What you have to do = What you hand back must match the records word for word, with no pictures.

Dataset entries:
+++
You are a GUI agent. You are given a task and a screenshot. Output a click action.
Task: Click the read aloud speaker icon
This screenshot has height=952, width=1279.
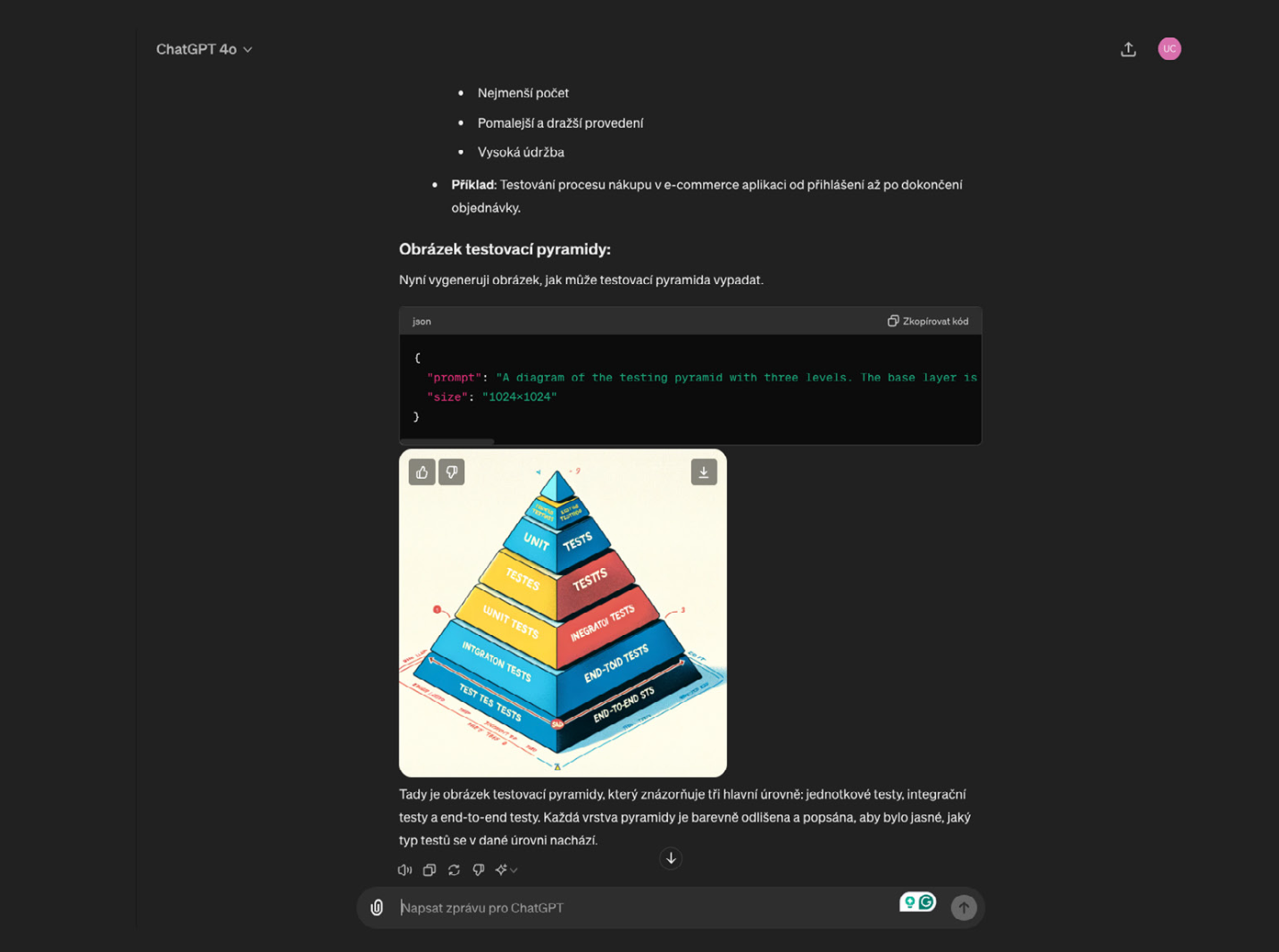click(405, 870)
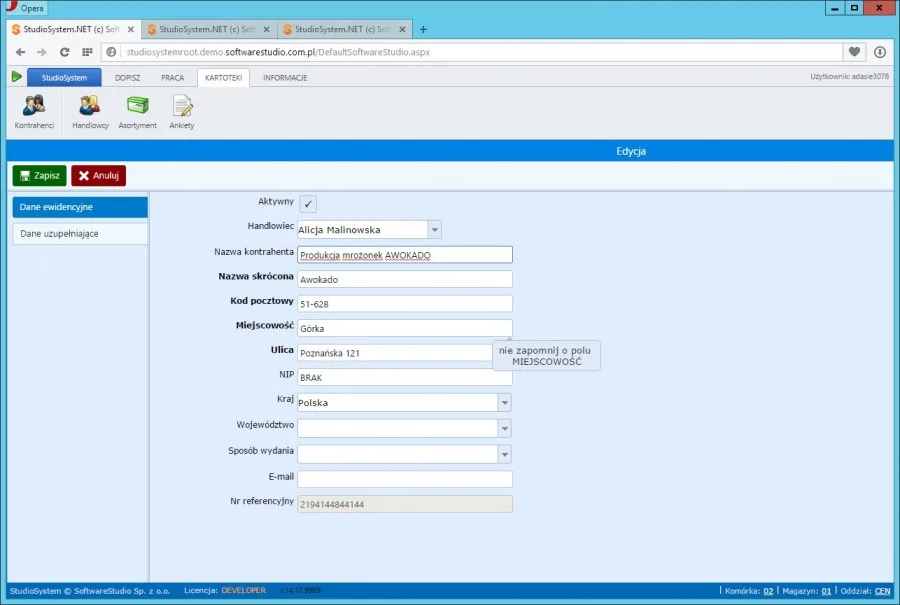Expand the Handlowiec dropdown

click(x=435, y=230)
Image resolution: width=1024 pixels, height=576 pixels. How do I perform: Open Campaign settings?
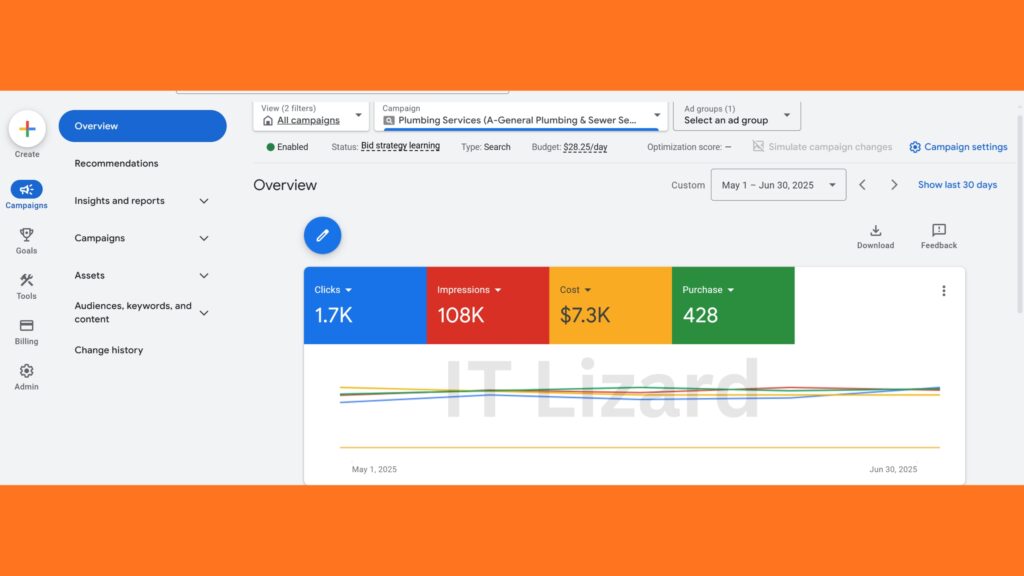tap(957, 146)
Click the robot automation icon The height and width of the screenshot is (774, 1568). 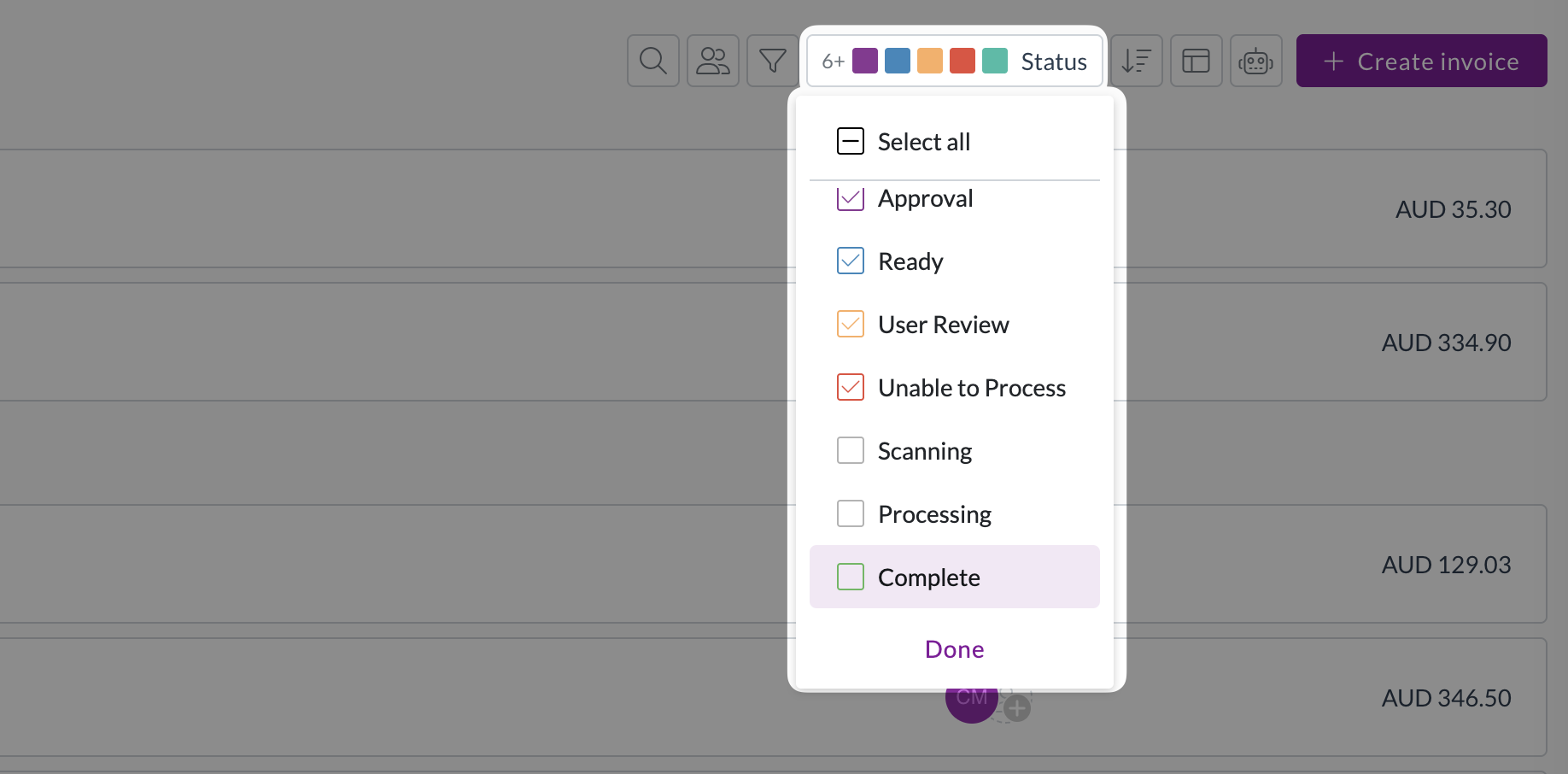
+++
Expected answer =
You are a GUI agent. You are given a task and a screenshot. Output a click action.
Task: Click the read aloud speaker icon
This screenshot has height=952, width=1279.
click(405, 870)
Expand the Handlowiec dropdown

click(x=435, y=230)
Image resolution: width=1024 pixels, height=576 pixels. How do I perform: Open Campaign settings?
tap(957, 146)
Click the robot automation icon The height and width of the screenshot is (774, 1568). 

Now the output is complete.